*** EXCERPT TO READ ***

September 29, 2010

dolce and gabbana spring 2011

Talk about a summer blockbuster with an all-star cast. The titans of the modeling world were in full-force at Dolce and Gabbana, including my hometown hero, Samantha Gradoville (interview someday, perhaps? Lemme talk to her dad and see what I can do). As though they were exiting heaven, all ladies began the show dressed in head-to-toe white, which was so elegant and summery.

The attention immediately turned to Victoria's Secret model, Alessandria Ambrosio, who juxtaposed the purity with an all-black ensemble. She came back a second time donning another black look, which I have to say, was absolutely beautiful on her.









Just to show that, no, they're not totally innocent, a little bit of leopard was included. One of the dresses was a lace-leopard fusion mixing the two trends in one. The only other print was a greenish floral. This was a highly-wearable collection that was kept simple with two main colors and two prints. The way in which they married the prints and the lace was lovely. I imagine I would enjoy mixing the leopard pieces with the floral as well. 

It says a lot about a designer (or in this case, two) when they are able to book most of the greats, past and present. Dolce and Gabbana continues to establish their dominance in the fashion world, and they have the gorgeous designs to back them up. 


photos: style.com


September 28, 2010

burberry prorsum spring 2011

You think you know Burberry, but you have no idea. The iconic London label goes so much deeper than the signature plaid and rainboots. Burberry Prorsum is not all about dressing like Paddington Bear, rather, it captures the edgy British street style in one fierce sweep.

The man responsible for the neon, leather, and spikes this season? He's Christopher Bailey and he's turned the Burberry name upside down from a preppy connotation to classic with an edge (case-in-point: highlighter-colored belts and leather pants with a camel coat).






The tough London girl look wouldn't be complete without a studded leather jacket with some leopard in tow. While last season was definitely geared towards the military and sherpa trends, this season is all about the leather and camel. 

Where I'm from, it seems most people aren't really interested in Burberry unless it's blatantly, obviously Burberry (a plaid scarf, plaid headband, plaid handbag, anything that screams "I'M WEARING BURBERRY! ENVY ME!"). Generally, people are like that when it comes to labels, period. Why buy it if the whole world isn't aware that you're sporting a designer brand? Pity, because as far as slick designs and gorgeous tailoring is concerned, Burberry is really one of the top dogs. Christopher Bailey captures a cool London culture that deserves to be celebrated in every collection. With every piece, he makes me want to travel across the pond even more than I already do.

***

**WRITTEN INSTRUCTION**
Copy the runway reviews above word for word, from "The man responsible" to "leather and camel.", with both of those included.

*** MATERIAL SHOWN ***

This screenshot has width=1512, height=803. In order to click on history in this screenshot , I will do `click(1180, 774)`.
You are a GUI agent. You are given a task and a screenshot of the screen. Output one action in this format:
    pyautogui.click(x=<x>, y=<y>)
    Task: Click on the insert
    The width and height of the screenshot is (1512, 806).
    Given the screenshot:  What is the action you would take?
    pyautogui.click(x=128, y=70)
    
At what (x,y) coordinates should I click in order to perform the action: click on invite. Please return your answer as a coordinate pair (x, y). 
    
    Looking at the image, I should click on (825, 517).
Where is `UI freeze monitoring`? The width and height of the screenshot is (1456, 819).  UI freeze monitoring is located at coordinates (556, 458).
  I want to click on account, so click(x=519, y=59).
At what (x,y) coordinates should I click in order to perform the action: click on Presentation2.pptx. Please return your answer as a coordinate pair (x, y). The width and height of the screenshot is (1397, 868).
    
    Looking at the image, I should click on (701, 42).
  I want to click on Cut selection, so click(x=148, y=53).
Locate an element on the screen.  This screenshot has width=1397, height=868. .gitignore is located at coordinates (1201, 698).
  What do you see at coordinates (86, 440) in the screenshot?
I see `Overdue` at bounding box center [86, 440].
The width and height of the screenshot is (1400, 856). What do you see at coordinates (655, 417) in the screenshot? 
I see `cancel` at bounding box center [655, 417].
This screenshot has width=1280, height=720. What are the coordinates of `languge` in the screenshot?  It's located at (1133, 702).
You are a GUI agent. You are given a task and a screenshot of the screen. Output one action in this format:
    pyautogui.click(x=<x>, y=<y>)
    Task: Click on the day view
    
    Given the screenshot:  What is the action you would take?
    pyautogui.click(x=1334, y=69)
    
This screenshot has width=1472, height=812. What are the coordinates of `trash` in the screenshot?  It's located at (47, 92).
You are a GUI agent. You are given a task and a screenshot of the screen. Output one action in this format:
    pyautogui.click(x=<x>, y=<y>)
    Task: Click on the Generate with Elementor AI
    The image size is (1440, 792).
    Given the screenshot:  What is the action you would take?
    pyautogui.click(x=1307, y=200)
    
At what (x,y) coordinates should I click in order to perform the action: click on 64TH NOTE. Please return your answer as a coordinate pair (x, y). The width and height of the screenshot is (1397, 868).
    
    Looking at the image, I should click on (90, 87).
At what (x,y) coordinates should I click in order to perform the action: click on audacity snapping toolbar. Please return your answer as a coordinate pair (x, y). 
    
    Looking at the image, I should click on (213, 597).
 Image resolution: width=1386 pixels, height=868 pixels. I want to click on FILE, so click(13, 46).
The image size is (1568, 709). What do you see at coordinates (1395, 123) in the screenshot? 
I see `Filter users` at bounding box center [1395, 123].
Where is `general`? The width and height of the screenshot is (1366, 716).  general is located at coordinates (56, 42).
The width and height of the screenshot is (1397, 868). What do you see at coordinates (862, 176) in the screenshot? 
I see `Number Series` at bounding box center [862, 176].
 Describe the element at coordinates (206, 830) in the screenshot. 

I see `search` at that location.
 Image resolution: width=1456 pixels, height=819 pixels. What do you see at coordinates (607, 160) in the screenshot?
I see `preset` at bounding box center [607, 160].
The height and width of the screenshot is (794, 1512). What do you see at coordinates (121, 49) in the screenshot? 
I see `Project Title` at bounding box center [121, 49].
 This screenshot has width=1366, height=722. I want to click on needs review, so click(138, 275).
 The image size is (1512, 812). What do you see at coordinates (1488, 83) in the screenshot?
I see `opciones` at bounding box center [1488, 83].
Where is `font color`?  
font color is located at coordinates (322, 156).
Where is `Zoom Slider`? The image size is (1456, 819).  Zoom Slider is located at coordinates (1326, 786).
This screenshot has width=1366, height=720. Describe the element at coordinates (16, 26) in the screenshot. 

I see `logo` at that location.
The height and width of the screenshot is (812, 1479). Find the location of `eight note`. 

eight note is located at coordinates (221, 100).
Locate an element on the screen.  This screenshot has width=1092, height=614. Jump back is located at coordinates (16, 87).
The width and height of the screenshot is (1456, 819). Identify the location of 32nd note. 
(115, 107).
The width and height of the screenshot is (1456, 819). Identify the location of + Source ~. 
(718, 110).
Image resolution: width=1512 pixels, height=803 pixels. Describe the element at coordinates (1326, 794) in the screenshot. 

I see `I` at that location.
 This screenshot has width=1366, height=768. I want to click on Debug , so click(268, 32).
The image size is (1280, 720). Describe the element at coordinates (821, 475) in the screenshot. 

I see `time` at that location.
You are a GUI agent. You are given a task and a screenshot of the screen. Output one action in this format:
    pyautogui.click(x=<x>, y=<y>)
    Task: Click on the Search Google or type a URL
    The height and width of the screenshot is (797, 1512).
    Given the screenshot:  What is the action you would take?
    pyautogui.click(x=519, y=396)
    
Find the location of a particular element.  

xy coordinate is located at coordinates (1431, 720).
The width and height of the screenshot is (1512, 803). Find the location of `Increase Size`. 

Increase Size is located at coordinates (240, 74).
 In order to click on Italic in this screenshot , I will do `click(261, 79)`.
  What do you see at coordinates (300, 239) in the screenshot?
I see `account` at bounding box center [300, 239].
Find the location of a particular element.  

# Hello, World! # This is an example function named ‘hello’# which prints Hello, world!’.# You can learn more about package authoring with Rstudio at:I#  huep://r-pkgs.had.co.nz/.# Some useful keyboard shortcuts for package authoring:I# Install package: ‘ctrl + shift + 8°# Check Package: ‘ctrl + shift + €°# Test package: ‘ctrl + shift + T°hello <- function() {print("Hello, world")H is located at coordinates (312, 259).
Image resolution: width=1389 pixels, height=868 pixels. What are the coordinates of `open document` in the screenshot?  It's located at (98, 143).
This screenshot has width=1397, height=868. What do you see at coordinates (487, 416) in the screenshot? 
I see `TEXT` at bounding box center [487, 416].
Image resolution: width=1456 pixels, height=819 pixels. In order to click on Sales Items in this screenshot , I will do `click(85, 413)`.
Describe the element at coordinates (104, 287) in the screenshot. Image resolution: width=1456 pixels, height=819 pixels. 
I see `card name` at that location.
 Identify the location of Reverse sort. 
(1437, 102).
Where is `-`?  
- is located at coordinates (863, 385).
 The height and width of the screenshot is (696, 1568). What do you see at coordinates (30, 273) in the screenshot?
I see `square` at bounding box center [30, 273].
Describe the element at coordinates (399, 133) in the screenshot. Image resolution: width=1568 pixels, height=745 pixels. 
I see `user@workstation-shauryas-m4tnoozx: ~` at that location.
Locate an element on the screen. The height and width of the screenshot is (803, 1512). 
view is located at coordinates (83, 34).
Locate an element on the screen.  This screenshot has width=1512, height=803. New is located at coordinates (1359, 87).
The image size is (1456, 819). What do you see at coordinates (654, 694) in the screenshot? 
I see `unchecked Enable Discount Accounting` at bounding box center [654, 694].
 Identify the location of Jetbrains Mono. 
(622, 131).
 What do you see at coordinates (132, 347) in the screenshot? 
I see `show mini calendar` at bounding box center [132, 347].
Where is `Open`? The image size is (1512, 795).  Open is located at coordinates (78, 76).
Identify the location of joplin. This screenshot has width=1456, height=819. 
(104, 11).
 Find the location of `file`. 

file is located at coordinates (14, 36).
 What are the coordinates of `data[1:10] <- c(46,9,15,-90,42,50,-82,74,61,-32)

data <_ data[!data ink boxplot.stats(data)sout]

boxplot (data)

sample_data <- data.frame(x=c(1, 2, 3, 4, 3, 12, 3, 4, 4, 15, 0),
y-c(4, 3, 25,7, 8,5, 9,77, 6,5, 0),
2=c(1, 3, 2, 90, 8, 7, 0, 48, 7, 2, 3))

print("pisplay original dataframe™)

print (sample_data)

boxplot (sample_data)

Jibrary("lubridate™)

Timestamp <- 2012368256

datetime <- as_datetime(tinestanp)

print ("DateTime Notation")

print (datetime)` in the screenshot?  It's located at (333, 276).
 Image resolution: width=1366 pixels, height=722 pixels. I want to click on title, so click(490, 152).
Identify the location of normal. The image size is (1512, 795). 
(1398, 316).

***

**OUTPUT BELOW**
The man responsible for the neon, leather, and spikes this season? He's Christopher Bailey and he's turned the Burberry name upside down from a preppy connotation to classic with an edge (case-in-point: highlighter-colored belts and leather pants with a camel coat).






The tough London girl look wouldn't be complete without a studded leather jacket with some leopard in tow. While last season was definitely geared towards the military and sherpa trends, this season is all about the leather and camel.